Następnego dnia wyjmujemy je z lodówki i rumienimy z obu stron na patelni, na klarowanym maśle.
Obsmażone podudzia przekładamy do dużego naczynia żaroodpornego, w którym będziemy zapiekać potrawę.
Cebulę obieramy, kroimy w średniej grubości kostkę i szklimy na patelni. Zeszkloną cebulę wrzucamy do rondelka.
Do cebuli w garnku dodajemy suszone śliwki, keczup, powidła, wodę (ja miałam bardzo gęste powidła, więc dałam szklankę, w oryginalnym przepisie jest 3/4 szkl), ocet, sól, pieprz i mieloną paprykę, ewentualnie cukier, którego ja nie dodałam, bo sos był już wystarczająco słodki od śliwek i powideł.
Zagotowujemy sos (w razie potrzeby jeszcze go doprawiamy do smaku - ma być słodko-kwaśno-pikantny).
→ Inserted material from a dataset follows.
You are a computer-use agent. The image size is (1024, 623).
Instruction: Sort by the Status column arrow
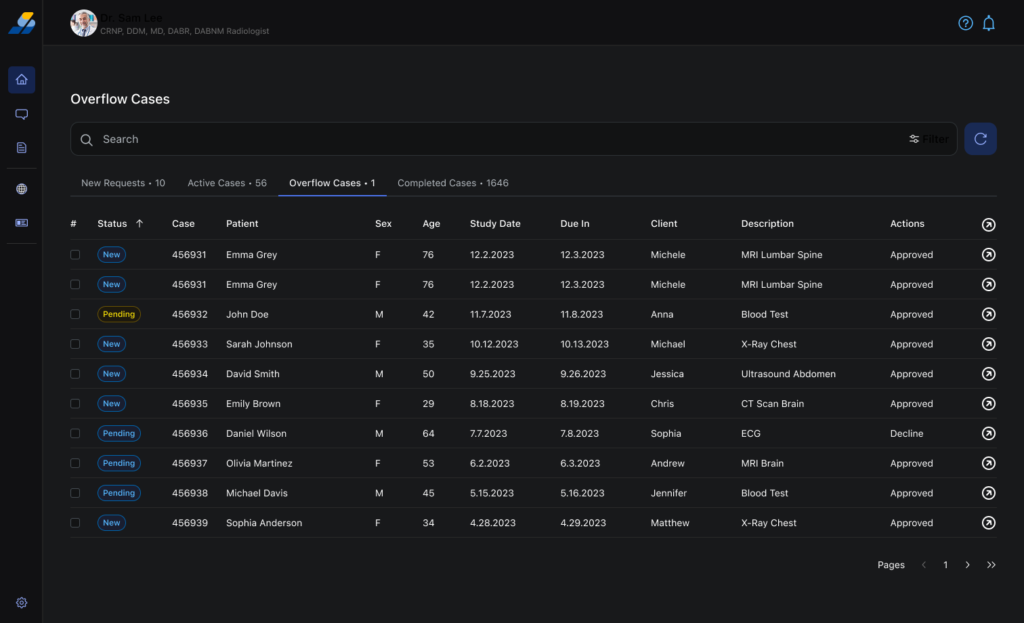point(139,224)
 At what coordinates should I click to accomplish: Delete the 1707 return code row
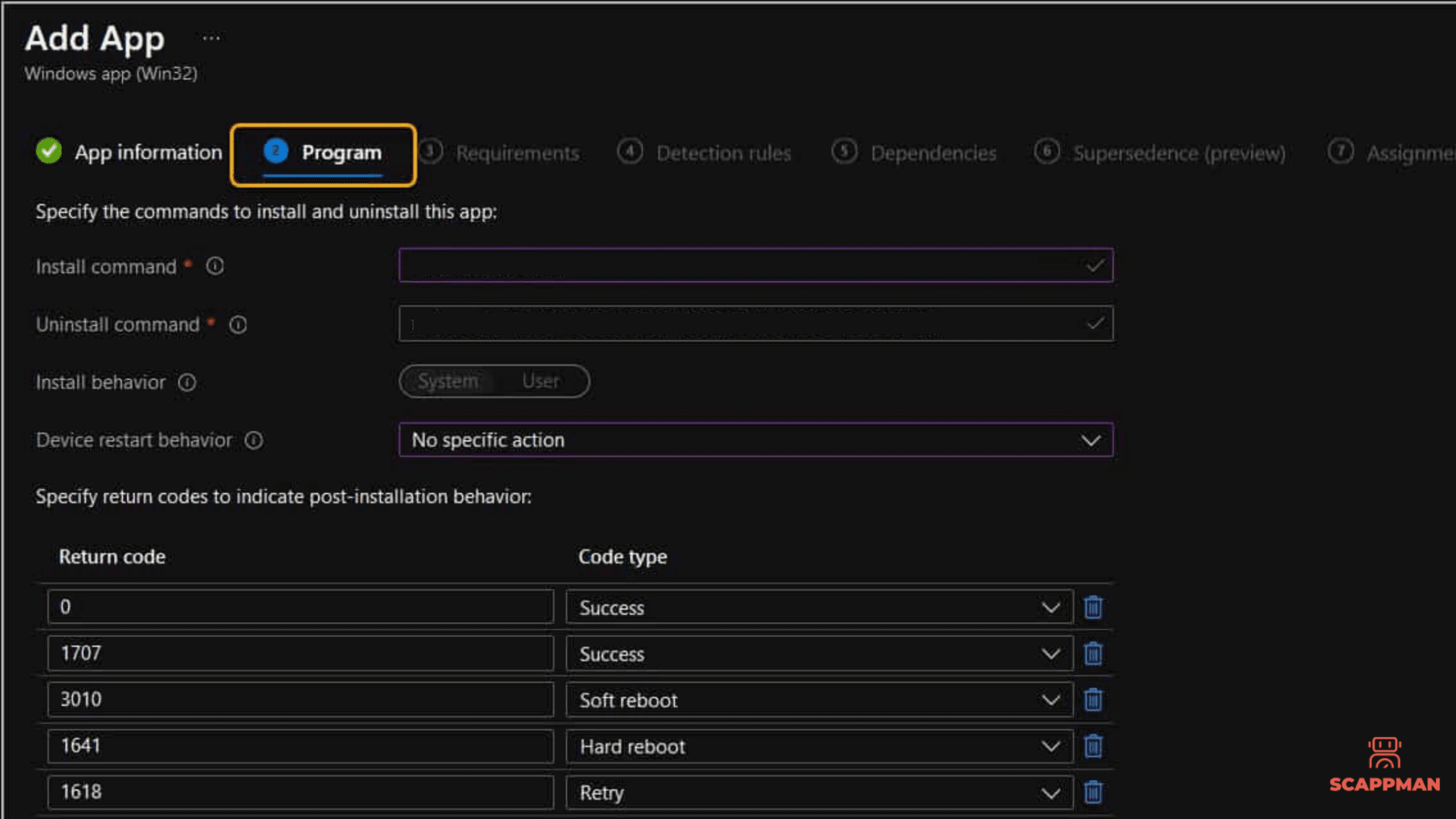pyautogui.click(x=1093, y=653)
Gorącym sosem zalewamy kurczaka w naczyniu żaroodpornym.
Przykryte naczynie wstawiamy do nagrzanego do 180 C piekarnika i pieczemy godzinę, po czym odkrywamy pokrywkę i dopiekamy przez dalsze 10 - 15 minut (ja mięso piekłam cały czas pod przykryciem).
Tak przygotowany kurczak doskonale smakuje z pieczonymi ziemniakami, na które przepis podam w następnym poście.